Durante el paseo visual se observan, a orillas del agua,
las mansiones que decoran el litoral de la ciudad de Sydney.

Manly. Playa de moda donde los surferos se deslizan por las olas de cuatro metros.
Hoy en día, la arquitectura australiana tiene un propósito más liviano y sus muros de ladrillo rojo con rejas negras y resistentes en las ventanas albergan acogedores restaurantes y tiendas de artesanía, donde se pueden encontrar boomerangs genuinos e incluso aprender a tirarlos para que vuelvan, y divertidos teléfonos aborígenes, como se le llama familiarmente al bullroar, palo pintado con alegres tintes del que se obtiene un sonido grave.

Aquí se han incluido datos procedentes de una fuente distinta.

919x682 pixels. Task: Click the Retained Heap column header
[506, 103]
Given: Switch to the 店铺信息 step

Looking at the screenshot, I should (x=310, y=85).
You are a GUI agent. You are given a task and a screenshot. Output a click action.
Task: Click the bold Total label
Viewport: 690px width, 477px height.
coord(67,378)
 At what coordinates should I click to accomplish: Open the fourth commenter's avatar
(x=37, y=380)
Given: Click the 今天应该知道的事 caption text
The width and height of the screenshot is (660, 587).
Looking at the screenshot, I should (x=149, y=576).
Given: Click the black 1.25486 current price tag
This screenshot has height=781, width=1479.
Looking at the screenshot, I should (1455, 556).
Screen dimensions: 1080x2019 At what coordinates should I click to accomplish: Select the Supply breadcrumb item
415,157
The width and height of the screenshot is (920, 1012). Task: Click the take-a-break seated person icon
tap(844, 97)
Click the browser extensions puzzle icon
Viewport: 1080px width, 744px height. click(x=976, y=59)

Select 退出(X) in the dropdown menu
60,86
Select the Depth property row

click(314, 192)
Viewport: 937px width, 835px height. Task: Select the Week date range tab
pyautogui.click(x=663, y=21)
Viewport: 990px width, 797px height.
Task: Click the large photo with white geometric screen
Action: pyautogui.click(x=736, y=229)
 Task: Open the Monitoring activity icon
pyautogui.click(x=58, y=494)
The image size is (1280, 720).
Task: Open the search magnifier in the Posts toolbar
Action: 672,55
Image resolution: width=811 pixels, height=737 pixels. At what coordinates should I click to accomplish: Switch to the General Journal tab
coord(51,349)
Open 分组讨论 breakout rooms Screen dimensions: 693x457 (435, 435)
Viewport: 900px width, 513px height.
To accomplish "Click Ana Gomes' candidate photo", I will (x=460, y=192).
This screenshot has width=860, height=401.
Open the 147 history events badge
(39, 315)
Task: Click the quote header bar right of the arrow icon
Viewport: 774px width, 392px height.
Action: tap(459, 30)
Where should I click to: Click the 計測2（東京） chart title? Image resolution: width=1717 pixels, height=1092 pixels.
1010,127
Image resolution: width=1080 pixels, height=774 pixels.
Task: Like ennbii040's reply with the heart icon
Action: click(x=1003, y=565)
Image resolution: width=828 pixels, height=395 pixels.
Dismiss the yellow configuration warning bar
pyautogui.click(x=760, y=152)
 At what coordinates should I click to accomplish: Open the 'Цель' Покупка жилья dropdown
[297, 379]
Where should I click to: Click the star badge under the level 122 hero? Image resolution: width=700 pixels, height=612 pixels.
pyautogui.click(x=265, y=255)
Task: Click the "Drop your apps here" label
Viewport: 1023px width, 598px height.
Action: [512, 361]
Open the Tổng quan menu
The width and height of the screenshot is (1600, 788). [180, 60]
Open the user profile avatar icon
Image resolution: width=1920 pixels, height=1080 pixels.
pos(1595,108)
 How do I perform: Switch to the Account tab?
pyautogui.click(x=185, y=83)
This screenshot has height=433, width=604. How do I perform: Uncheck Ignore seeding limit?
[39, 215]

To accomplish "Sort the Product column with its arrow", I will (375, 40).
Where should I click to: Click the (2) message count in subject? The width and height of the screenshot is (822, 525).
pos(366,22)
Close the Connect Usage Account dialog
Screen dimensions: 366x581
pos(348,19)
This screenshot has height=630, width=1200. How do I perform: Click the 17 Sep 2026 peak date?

Antiguamente se utilizaba para comunicarse entre las tribus, y más que nada, para evitar que los niños y las mujeres se acercaran a los lugares sagrados al escuchar su trémulo aviso.
La carota de Luna Park sonríe y le da a la bahía un toque de color. Antiguo parque de atracciones, tiene un aire de los años treinta con su casa de espejos deformantes, el suelo movedizo, el gong para exhibir la fuerza. Algodón dulce, música de pianola y una noria desde donde se divisa a los intrépidos que, atados por cuerdas, trepan por el Harbour Bridge, masiva obra de ingeniería construida entre 1923 y 1932, que con la Casa de la Ópera se ha convertido en monumento emblemático de la ciudad de Sydney, dejando un sello muy especial en su hermosa bahía. Curiosamente, cuando el arquitecto Jorn Utzon, que ya había diseñado la Ópera en el año 1957, la comenzó a construir en el 1959, ésta no contó con muchos novios. Se abrió al mundo en 1973 y su metamorfosis bautismal pasó desde conchas marítimas hasta barco de vela. Desde monjas esculpidas en piedra, hasta catedral modernista.
Y por fin, tras un período de acoplamiento, se fundió perfectamente con su entorno acuático, le dio un significado nuevo a la bahía y terminó por ser la esencia de Sydney y una de las obras arquitectónicas más hermosas del mundo.